* **What you have to do**:
Extract exactly and only the lines from the one containing "Screen dimensions: 1228x738" through the end of the entries below. Pictures should not appear in the copy.

* **Collected data**:
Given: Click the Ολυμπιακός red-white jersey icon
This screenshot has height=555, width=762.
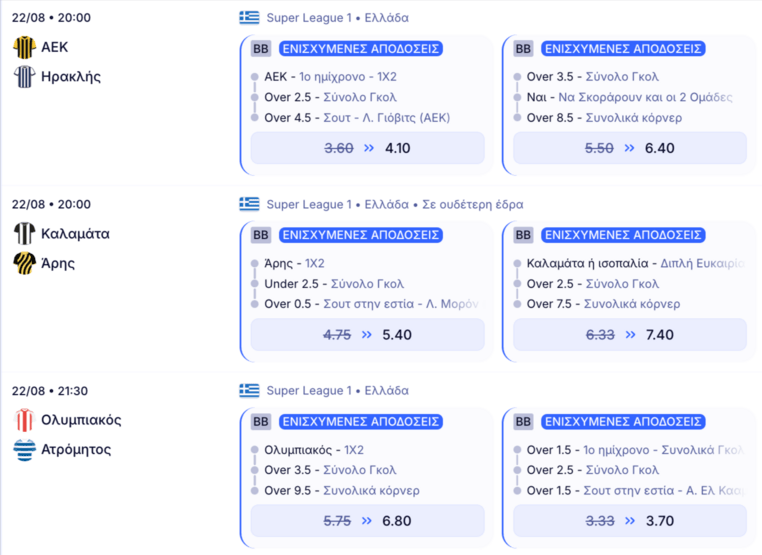Looking at the screenshot, I should pos(24,420).
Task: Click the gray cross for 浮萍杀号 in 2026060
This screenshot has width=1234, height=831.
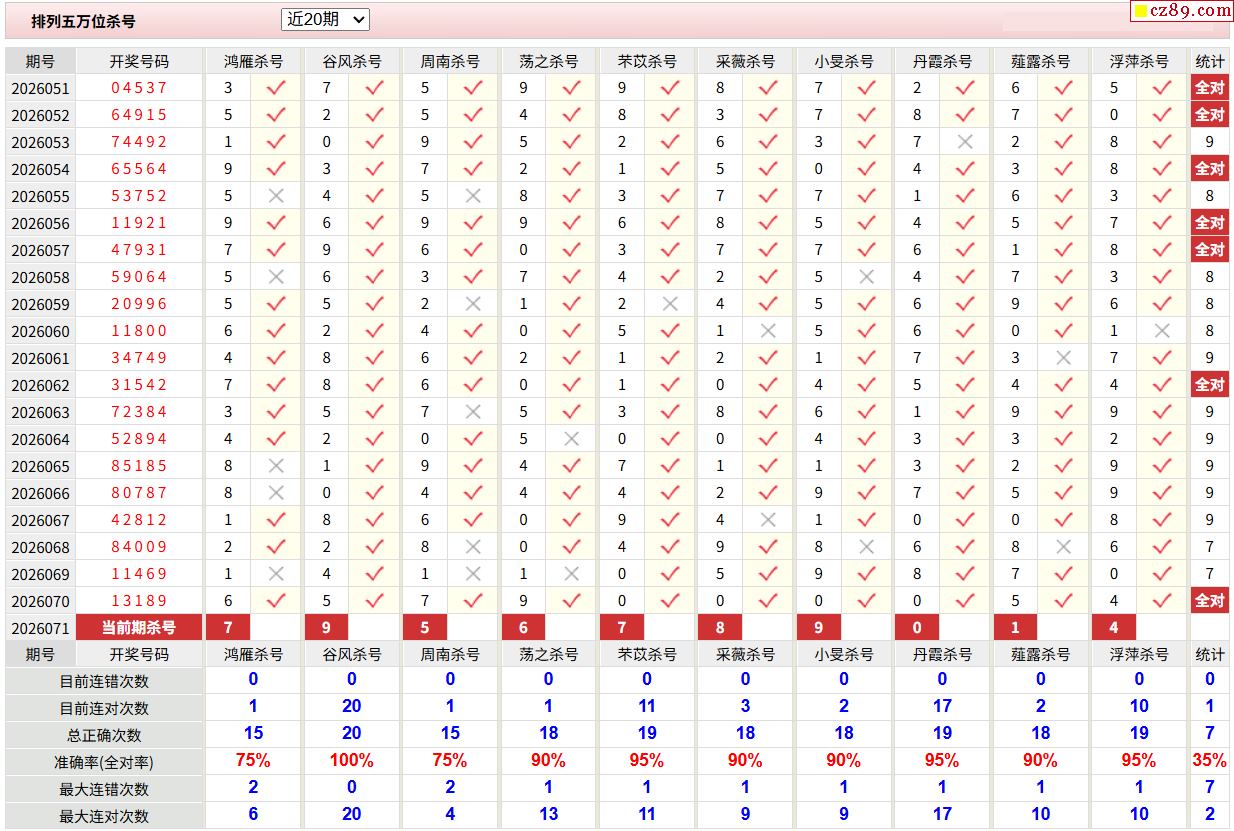Action: pyautogui.click(x=1161, y=331)
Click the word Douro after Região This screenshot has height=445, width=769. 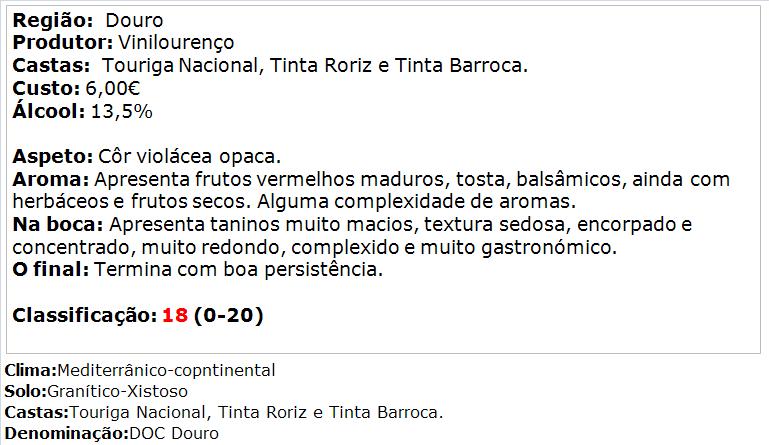134,21
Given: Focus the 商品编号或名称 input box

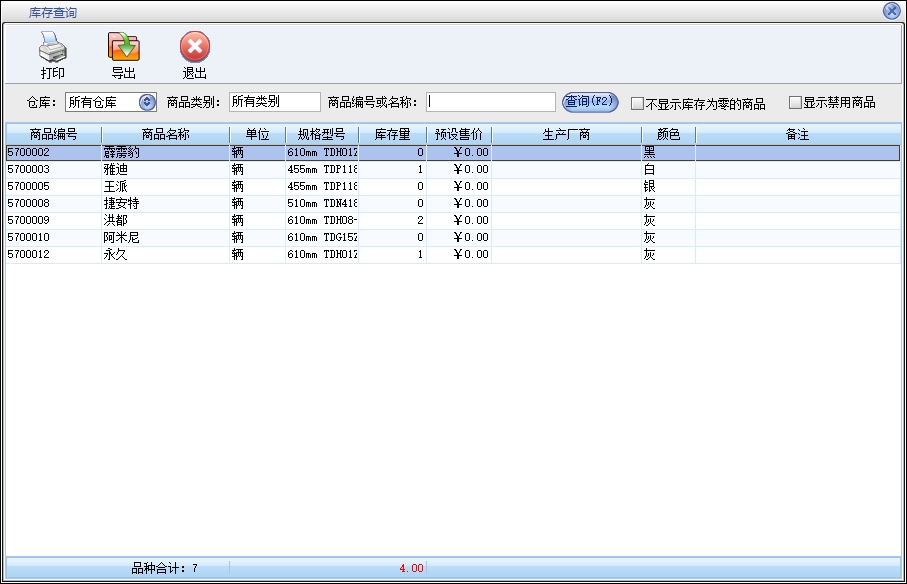Looking at the screenshot, I should coord(490,102).
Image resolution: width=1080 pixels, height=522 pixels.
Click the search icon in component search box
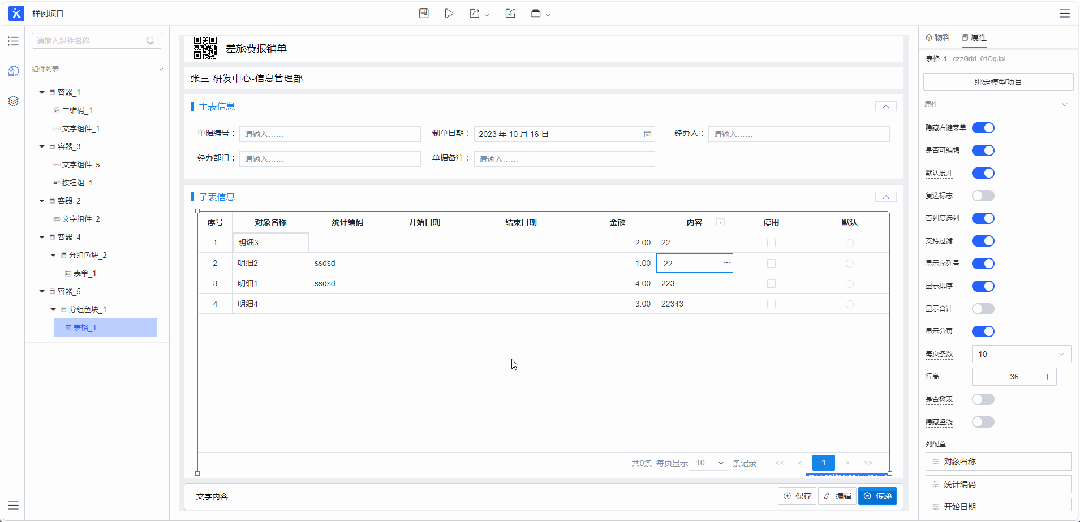(150, 41)
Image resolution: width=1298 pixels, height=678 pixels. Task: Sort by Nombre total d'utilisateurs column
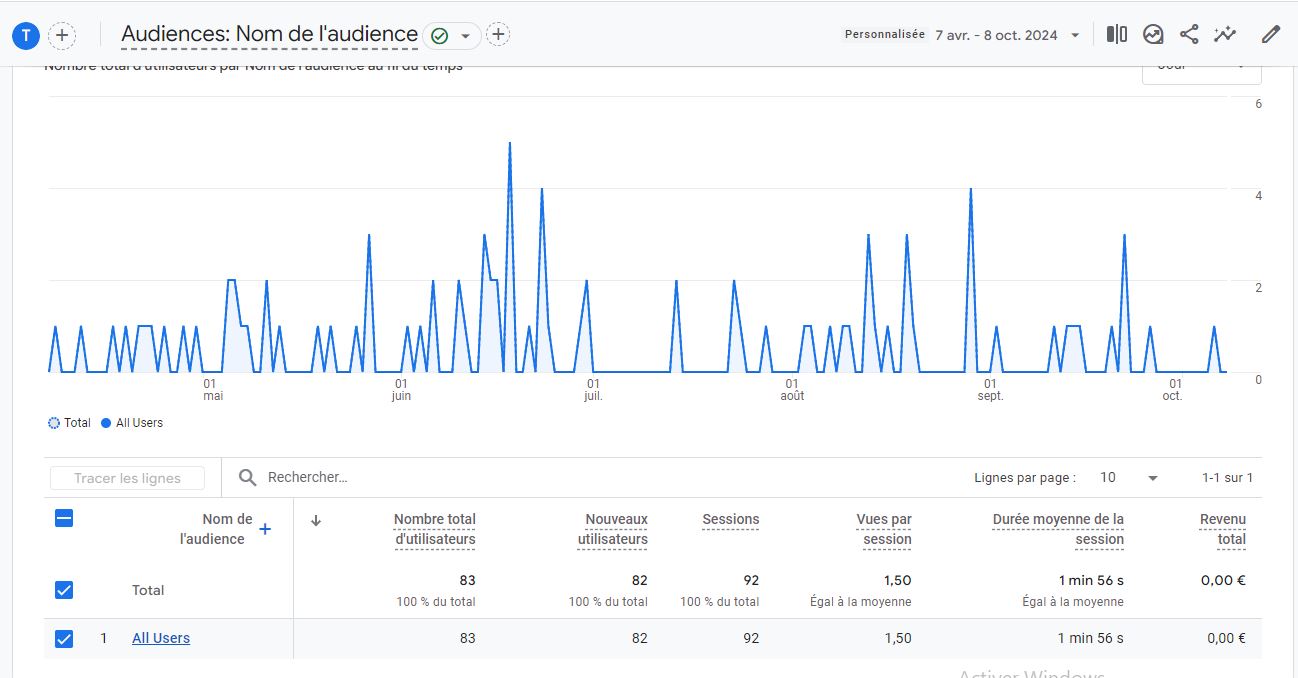434,529
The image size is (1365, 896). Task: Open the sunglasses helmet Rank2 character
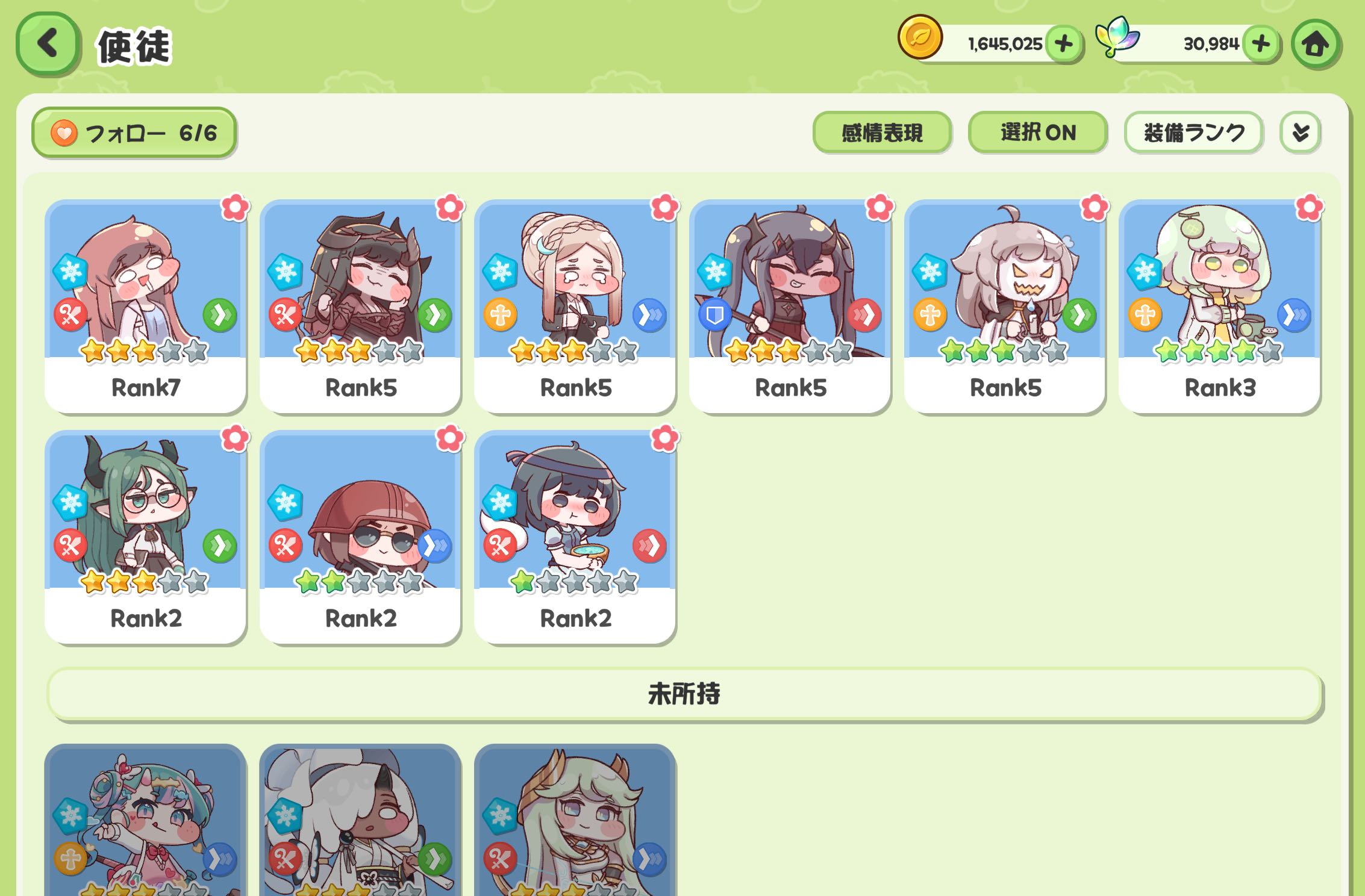[x=360, y=537]
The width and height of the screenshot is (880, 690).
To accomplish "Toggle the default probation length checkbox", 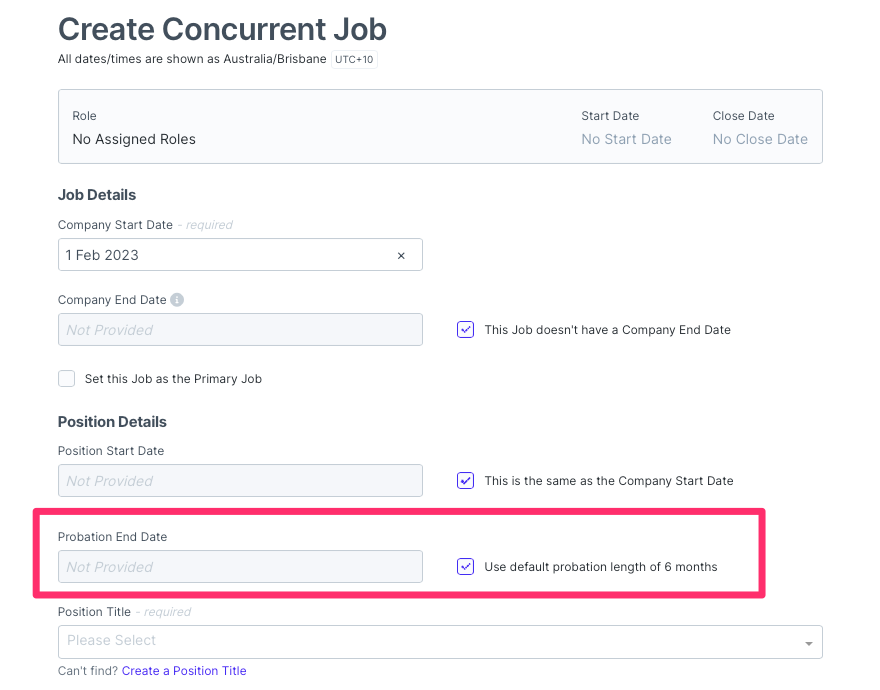I will (465, 566).
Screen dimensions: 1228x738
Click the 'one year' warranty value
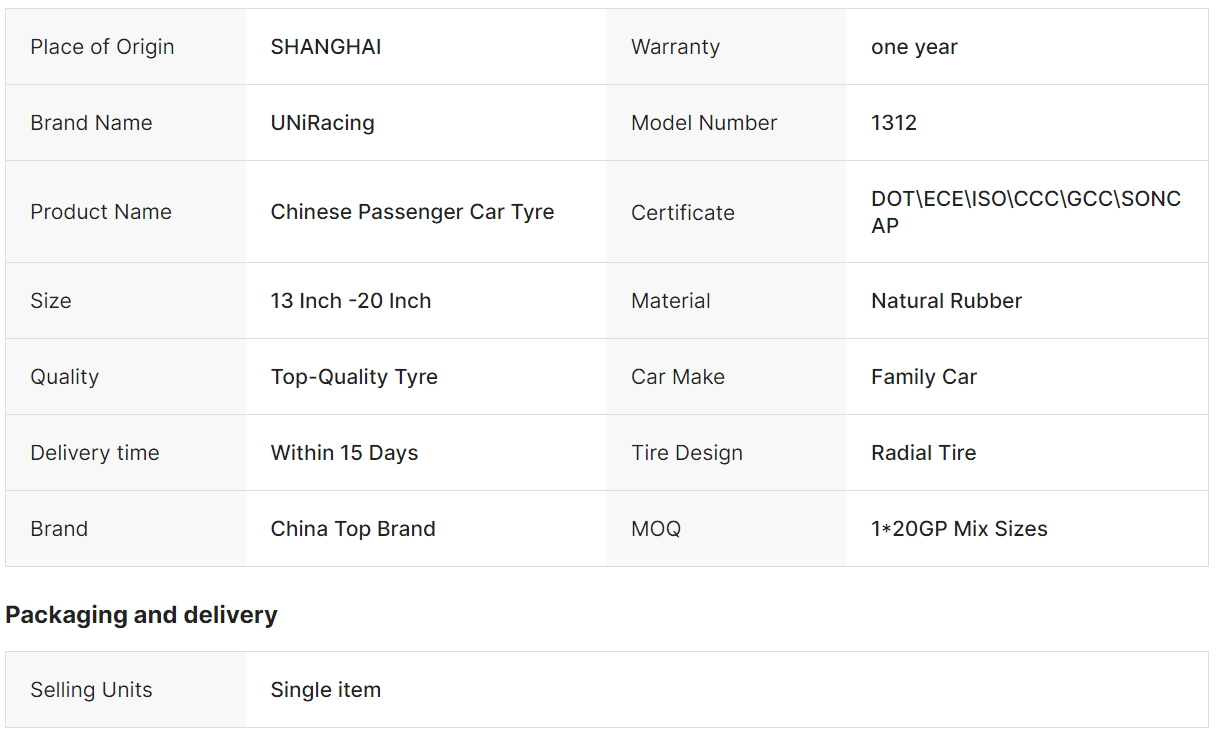[914, 47]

* **Written response**:
Screen dimensions: 1228x738
Click the 'one year' warranty value
[914, 47]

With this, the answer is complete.